La même histoire revient à chaque année olympique. L’appui aux athlètes de pointe néo-brunswickois est déficient dans notre province. Tout est à faire, tant au niveau des infrastructures que du financement. À quelques rares exceptions près, un athlète acadien qui veut briller sur la scène internationale, ou même canadienne, doit non seulement quitter son patelin, mais aussi sa province.

Les exemples sont nombreux. L’Acadie Nouvelle publie régulièrement des articles racontant les exploits du marathonien Réjean Chiasson. Le coureur originaire de Tilley Road vise les Jeux olympiques d’été de 2016, au Brésil. Fier d’être Acadien, c’est toutefois à Toronto qu’il a pu trouver le financement et l’encadrement nécessaires pour progresser. Même chose pour Myriam Lamarche, une judoka acadienne de talent qui s’est entraînée à Montréal avant de prendre sa retraite des compétitions pour des raisons personnelles, mais aussi parce qu’elle n’en pouvait plus de vivre près du seuil de la pauvreté.

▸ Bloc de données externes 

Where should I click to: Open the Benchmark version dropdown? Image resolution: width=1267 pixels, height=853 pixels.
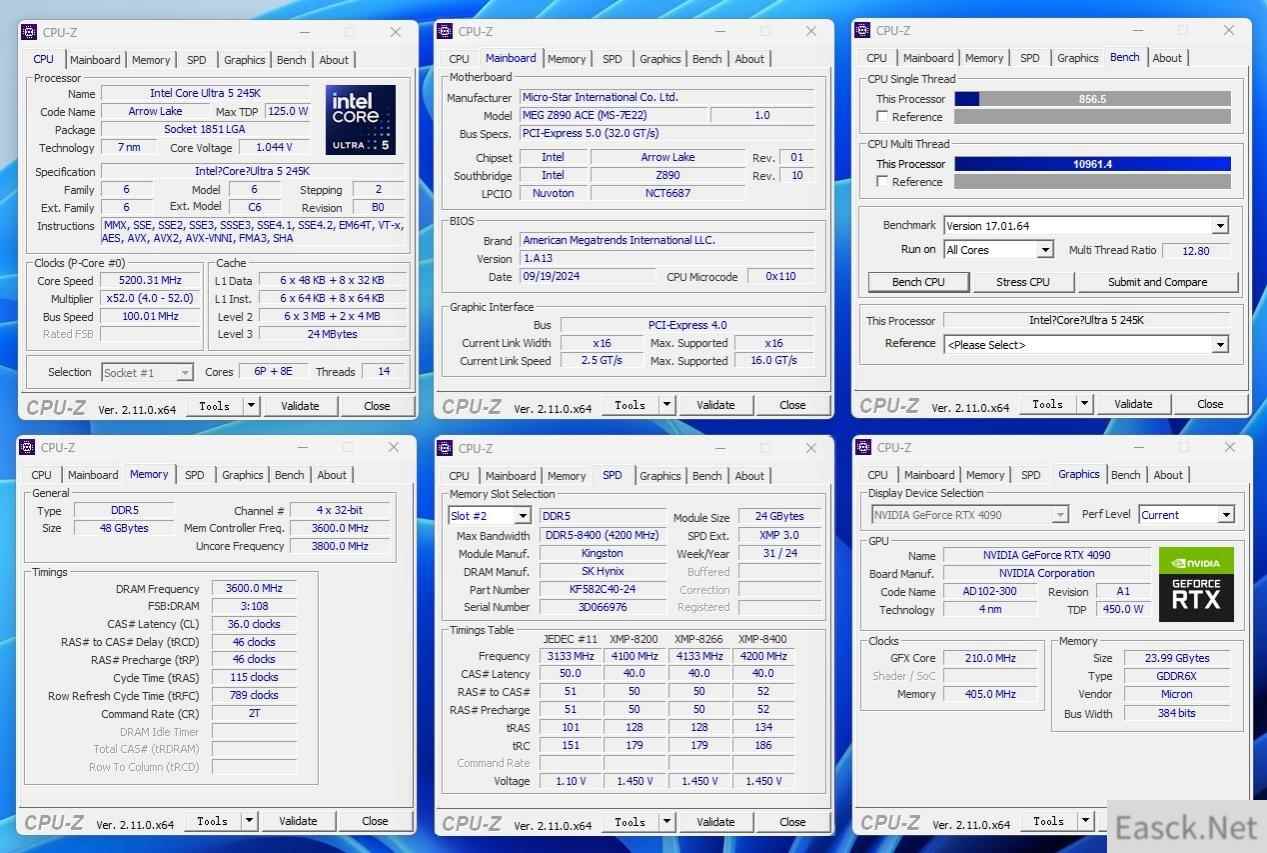[1219, 226]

Le sport est l’enfant pauvre du Nouveau-Brunswick. Le gouvernement provincial est fauché, et l’aide aux sportifs n’est pas une priorité. Notre province est aussi très loin sur le radar des fédérations nationales. Comme dans toutes les petites provinces, nos athlètes sont condamnés à se débrouiller seuls, ou presque. Ou à s’exiler.

Pour renverser la vapeur, il faut plus d’argent, mais aussi une meilleure organisation afin de maximiser les maigres ressources. D’ici là, il nous restera toujours la fierté de voir nos jeunes triompher aux Jeux de l’Acadie… en attendant que les meilleurs, les plus débrouillards et les plus indépendants d’entre eux quittent le nid familial pour pourchasser leur rêve, à partir de Montréal, de Toronto, de Calgary ou de plus loin encore.

Heureusement, tout n’est pas noir. Des gens de la communauté s’unissent. Par exemple, après la perte de son principal commanditaire, ayant déjà peu d’appui de Course N.-B., Réjean Chiasson a trouvé de l’aide à Saint-Isidore, où des compatriotes ont décidé d’organiser une collecte de fonds pour l’aider. Plus récemment, à la Classique Luc-Bourdon, des mécènes ont donné plus de 10 000 $ pour sa cause. Il n’y a pas qu’à Star Académie où le peuple acadien est capable de montrer sa fierté.

Cela sans compter qu’une ville comme Moncton compte désormais plusieurs infrastructures (avec en tête le stade d’athlétisme) qui n’ont rien à envier au reste du pays.

Le N.-B. pourra-t-il offrir un jour un encadrement suffisant pour mener nos jeunes athlètes aux plus grands honneurs? Peut-être pas. Mais dans un contexte où l’appui au sport amateur sera toujours minime dans la province, chaque petite victoire et chaque geste de solidarité comptent.